In the several week run up to my exit here from your beautiful country, many people, including yourself, have asked me what I will miss about Spain. The main reaction of those who find out I’m leaving resembles this: “You been here how long – six years? Shit man. That’s a long time. Damn.” Most follow with “Why are you leaving?”.

These reactions naturally force you to consider the reality of your exit. These final days have been flashing before me like a movie reel, unable to to see one frame and appreciate it. As I type these words, I can already feel the credits starting to roll.


Before I know it, I’ll be gone, and a huge chunk of this time I’m invested in this country will seem like a distant dream. I hope to never be one of those people that lived abroad for a time and then constantly boasts about it at any given unsolicited opportunity, as if it would make me seem more worldly or cultured than I am.

To help avoid this potential pitfall and to not repeat myself, I’ve comprised this rather long list of what I will and won’t miss from this country I called home for quite a while. It is not a complete list and in no order of importance, but a representation of a few of the frames I’ve been able to catch, grasp and remember as I’m mounting one of the sloppier international moves in recent history.

1. I will go through Jamón Ibérico withdrawl within days of leaving. I will hunger for the general high quality food and the societal attitude towards eating it. They honor the privilege of eating. In contrast, back in the US where meat is usually formed into cute geometric shapes that resemble juicy brown play doe, here it is in its raw, naturally cured form. I am not ashamed to admit that I will direly miss seeing walls lined with cured legs. Other favorite foods: Tortilla, Pulpo a la Gallega, Gazpacho, Albondigas, Cocido, Chorizo/Salchichón, Pan tomáca, Calzots.

Oh yeah, I will miss all the inexpensive and excellent wines.

2. I will yearn dearly for the relentless dose of culture that seeps from pretty much every corner of this capital city. Sculptures on the street, book fairs, art weeks, film festivals, theater and dance month, architecture week, parties on the streets until the A.M., etc. Every month in Madrid is simply too much to choose from, and while I regret not taking full advantage of even 20% of what it has offered, I’m better off for knowing it exists and having lived surrounded by it.

3. I will miss the national pastime of dando un paseo, or taking the leisurely stroll that Spaniards take at any hour of the day, inching their way to their destinations or simply having no destination at all, completely oblivious to any one around them. It is a testament to their natural ability to appreciate the moments as they pass.

4. I will not miss the way Spaniards are completely oblivious to any one around them when they take their leisurely strolls, mostly because I’ve been trying to walk around them and they’ve been blocking or hindering my own North American beeline for the past six years.

5.I already miss my beautiful little feral bastard of a feline companion for three years, El Lío.
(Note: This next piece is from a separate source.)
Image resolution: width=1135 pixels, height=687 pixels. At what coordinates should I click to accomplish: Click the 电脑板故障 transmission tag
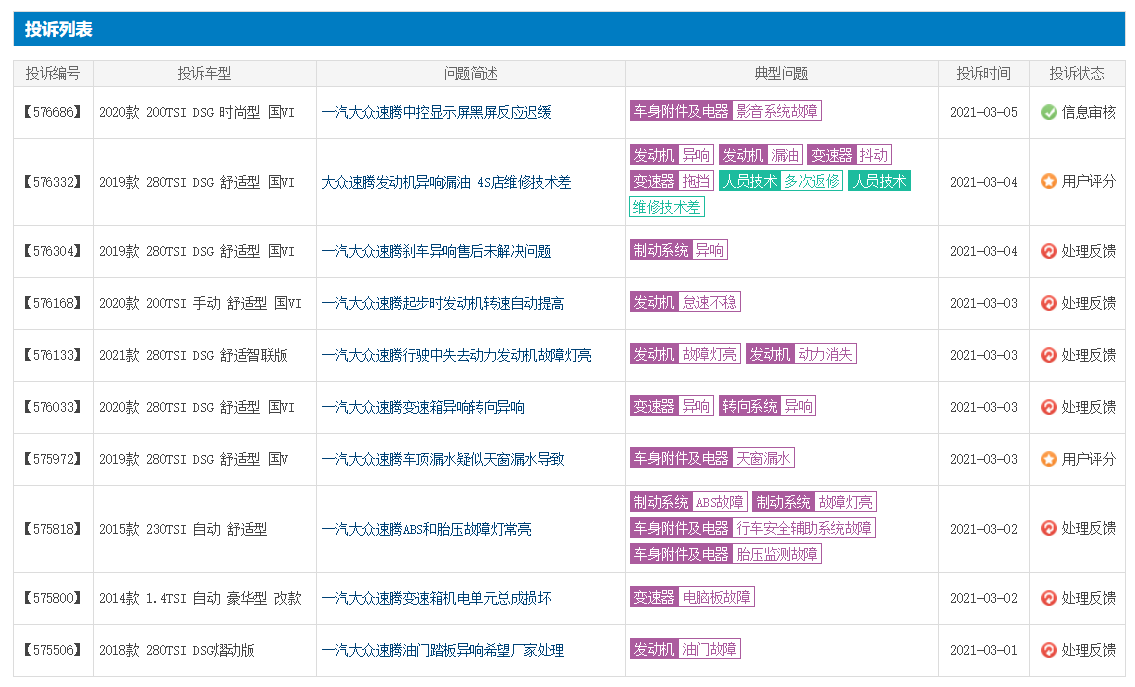pos(716,597)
He now lives on a farm in Avila and from reported accounts is contentísimo. Letting him go was one of the harder decisions I’ve had to make in a long time, but I think it was probably the best for him. (I hate Sting.)

6. At some point, after I will have lived for some time back in a land where apathy is (or at least was) contentment, I will damn-near ache to see a protest. Spaniards will get off their asses to raise a sign and yell in unison for just about anything. The March 11th attacks brought about 10 million people to the streets country wide, 1/4 of the population. Gay marriage brought the right out en masse (which was either 2 million according to their protest organizers or 200,000 according to the police). The perpetual Israel-Palestine conflict brings about one protest every two months. When gas hit 4$/gallon last summer, the truckers blocked highway lanes; the lack of affordable housing brought about 500 out to protest against it; anti-capitalism protests…nude protesters for animals rights…nude bike riders in Madrid balking against Madrid’s lack of bicycle lanes…anti-fascists protests…anti-ETI protests…anti-bullfighting protests…dogs and their owners group together decrying the unfair fines of 300€ they get when they let their dogs go free in parts of Retiro’s park where signs specifically state they should always be on a leash…angry Spanish youth protesting against the restrictive laws not permitting them to drink (illegally) on the streets that provoked a riot two years ago here in Madrid. I once saw a group of 10 people condemning the newly installed car meters in their neighborhood, signs and all.

The list abounds, and I hope they never stop fighting, even if it’s by a small group of mothers who think they should be allowed to breastfeed in the Prado. They protested by bringing their hungry babies to the Prado and letting them feed for all to see.

7. I will not miss the way you guys smoke here. Around 40% of the adult population light up on a daily basis in any restaurant or bar. You tried outlawing it back in 2006 but the smoking lobby fought it hard enough (read: deeply fingered the government’s pockets) and now you have the equivalent of the US in the 50s. As much as I’ve smoked and tried to quit here, you make it nearly impossible for certain kinds of people to quit, as well as an intolerable hell for nonsmokers. One very good thing about the US is the fascism-level control over the public air secondhand smoke.





a rare sign in a Madrileño bar

8. I will long for your benches. At any given point in the city of Madrid, you are no more than a few hundred feet away from a bench. Most other cities and pueblos in Spain seem to adhere to this bench culture. Due in equal parts to the brutal heat and effusive sociability of Spaniards, this ample placement of benches throughout Spain make it one of the best countries to sit down and do whatever you do when you do so (read, people watch, smoke, drink maté or beer, swap pleasantries, etc).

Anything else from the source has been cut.